Similarly, NASM and YASM let you write things like vaddps xmm0, [rbp]
instead of vaddps xmm0, xmm0, [rbp+0]
(even though RBP as a base register is not encodeable without a displacement. Also omitting the first source operand when it's the same as the destination). Or for example writing [rbp + rax]
instead of [rbp + rax*1]
- an addressing mode can only have at most 1 each base or index.

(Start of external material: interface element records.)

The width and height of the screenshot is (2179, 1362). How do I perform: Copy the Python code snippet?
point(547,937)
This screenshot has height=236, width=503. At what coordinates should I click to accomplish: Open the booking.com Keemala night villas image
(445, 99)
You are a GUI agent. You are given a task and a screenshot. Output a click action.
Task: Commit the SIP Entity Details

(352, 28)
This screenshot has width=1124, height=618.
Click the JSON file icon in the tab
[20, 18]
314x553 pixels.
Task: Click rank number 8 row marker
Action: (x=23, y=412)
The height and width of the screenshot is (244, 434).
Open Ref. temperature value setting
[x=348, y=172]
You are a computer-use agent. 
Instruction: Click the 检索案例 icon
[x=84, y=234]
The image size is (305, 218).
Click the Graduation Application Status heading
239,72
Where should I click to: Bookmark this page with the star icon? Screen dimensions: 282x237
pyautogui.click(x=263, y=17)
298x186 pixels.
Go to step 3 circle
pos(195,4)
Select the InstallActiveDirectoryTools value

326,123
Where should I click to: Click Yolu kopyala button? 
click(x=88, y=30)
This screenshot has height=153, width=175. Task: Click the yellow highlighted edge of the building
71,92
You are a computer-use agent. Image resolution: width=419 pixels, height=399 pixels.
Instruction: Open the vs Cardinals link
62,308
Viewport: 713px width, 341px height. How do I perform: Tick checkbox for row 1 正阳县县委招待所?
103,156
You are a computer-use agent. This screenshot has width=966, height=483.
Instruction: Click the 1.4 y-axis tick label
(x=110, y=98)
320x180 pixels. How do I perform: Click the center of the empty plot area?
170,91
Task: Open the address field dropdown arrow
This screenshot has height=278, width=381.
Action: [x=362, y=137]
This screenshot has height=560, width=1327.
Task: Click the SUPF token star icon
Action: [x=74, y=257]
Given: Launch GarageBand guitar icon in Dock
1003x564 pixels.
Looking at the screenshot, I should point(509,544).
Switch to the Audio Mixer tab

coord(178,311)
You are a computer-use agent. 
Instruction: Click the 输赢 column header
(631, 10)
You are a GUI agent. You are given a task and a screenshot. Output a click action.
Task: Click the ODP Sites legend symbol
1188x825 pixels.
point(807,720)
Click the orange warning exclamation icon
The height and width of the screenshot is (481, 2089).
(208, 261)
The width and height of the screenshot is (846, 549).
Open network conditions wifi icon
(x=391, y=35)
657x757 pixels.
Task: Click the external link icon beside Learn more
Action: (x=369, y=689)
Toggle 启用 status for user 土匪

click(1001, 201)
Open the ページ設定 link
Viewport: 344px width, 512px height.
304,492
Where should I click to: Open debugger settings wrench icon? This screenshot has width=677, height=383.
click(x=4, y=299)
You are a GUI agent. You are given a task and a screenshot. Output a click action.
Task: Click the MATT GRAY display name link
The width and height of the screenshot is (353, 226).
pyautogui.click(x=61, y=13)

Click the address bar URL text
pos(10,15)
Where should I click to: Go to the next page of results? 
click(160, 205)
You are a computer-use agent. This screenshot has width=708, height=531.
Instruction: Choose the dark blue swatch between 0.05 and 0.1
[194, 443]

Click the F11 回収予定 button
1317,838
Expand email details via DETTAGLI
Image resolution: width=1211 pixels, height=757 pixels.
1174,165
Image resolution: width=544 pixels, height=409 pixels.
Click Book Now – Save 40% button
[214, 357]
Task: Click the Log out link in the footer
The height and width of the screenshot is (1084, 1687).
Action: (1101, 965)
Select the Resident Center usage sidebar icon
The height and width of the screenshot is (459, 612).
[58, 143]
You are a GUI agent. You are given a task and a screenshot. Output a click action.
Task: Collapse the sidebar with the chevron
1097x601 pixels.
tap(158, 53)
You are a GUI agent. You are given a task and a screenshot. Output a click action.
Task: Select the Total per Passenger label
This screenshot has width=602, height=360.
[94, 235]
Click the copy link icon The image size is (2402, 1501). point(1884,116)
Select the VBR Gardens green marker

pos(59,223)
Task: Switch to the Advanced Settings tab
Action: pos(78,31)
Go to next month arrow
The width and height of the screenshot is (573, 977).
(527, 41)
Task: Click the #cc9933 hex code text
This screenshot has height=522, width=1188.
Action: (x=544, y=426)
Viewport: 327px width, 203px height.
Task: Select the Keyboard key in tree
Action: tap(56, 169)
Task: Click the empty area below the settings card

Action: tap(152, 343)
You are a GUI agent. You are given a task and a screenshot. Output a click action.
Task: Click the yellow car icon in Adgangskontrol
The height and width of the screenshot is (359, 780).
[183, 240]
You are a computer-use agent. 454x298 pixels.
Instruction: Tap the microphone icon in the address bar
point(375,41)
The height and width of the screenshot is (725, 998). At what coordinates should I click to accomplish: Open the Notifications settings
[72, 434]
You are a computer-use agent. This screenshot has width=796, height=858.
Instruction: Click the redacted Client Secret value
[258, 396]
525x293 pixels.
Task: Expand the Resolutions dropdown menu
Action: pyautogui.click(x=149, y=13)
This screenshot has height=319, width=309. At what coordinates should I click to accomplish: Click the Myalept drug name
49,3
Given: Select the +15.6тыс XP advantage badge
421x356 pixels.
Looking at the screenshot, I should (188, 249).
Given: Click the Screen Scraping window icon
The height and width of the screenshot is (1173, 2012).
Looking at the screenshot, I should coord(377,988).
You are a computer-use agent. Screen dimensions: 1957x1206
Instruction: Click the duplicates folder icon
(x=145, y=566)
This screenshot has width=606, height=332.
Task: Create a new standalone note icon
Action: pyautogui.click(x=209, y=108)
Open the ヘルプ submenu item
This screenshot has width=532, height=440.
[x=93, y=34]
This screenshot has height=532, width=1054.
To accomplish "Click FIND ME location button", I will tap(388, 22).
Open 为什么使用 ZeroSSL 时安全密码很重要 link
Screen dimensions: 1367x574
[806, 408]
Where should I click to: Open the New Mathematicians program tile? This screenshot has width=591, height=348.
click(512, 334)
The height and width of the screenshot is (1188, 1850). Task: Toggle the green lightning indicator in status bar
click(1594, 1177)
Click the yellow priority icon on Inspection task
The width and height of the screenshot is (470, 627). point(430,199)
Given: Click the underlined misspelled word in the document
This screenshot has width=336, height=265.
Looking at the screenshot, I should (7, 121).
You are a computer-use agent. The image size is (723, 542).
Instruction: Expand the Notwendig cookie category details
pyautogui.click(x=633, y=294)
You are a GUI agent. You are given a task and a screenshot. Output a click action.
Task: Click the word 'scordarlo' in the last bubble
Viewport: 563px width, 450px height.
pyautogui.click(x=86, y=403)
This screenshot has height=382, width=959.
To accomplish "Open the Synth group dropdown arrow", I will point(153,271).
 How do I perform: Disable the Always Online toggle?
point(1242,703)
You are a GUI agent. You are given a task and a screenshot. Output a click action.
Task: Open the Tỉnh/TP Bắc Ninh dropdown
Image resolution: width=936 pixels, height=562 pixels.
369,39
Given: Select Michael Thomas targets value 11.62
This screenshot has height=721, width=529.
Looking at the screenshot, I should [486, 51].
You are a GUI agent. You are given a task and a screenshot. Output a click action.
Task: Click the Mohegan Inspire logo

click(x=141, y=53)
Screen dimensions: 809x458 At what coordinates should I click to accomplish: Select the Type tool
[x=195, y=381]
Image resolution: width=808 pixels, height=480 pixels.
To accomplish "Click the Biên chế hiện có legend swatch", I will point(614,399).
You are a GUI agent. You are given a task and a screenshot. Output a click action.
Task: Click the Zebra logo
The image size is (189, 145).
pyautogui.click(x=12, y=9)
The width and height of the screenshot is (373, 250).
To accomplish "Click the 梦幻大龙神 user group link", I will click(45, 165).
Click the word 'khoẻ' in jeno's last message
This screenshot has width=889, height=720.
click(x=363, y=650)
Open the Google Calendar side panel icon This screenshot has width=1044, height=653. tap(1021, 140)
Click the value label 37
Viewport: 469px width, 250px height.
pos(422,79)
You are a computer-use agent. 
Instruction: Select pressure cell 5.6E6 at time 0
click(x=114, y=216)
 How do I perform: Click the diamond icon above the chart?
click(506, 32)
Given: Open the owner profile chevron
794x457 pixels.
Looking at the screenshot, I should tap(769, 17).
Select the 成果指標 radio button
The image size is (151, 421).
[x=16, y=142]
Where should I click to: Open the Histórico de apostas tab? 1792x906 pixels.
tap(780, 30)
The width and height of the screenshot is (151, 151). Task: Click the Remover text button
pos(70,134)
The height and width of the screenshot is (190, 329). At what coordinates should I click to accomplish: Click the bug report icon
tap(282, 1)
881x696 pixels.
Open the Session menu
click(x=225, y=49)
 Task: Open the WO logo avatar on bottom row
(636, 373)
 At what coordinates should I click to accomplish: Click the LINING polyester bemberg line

When the operation expressed by your code is unambiguous and encodeable somehow, assemblers sometimes have convenient features to let the source look like different from the machine code / what you'd get from disassembly.
mov and multiplication are two different CPU operations
Addressing modes do include addition and shifting, even though shl
and add
are also separate instructions. That's not why. Also, imul ecx, [lst + rsi + rsi*4], 12345
is a valid instruction. So is a similar shift or add with a memory source or destination operand.
But yes, x86 addressing modes can't encode arbitrary multiplications, just a 2-bit shift count.
Normally you'd get a pointer in a register and increment it inside the loop
add rsi, 5*4 ; 5*4 = 20 as an assemble time constant expression
add eax, [rsi]
This is basically a strength-reduction of the scaling that turns multiplication or shifting into addition. It means you can use simple non-indexed addressing modes which are more efficient (code-size, and avoids unlamination on Sandybridge-family.)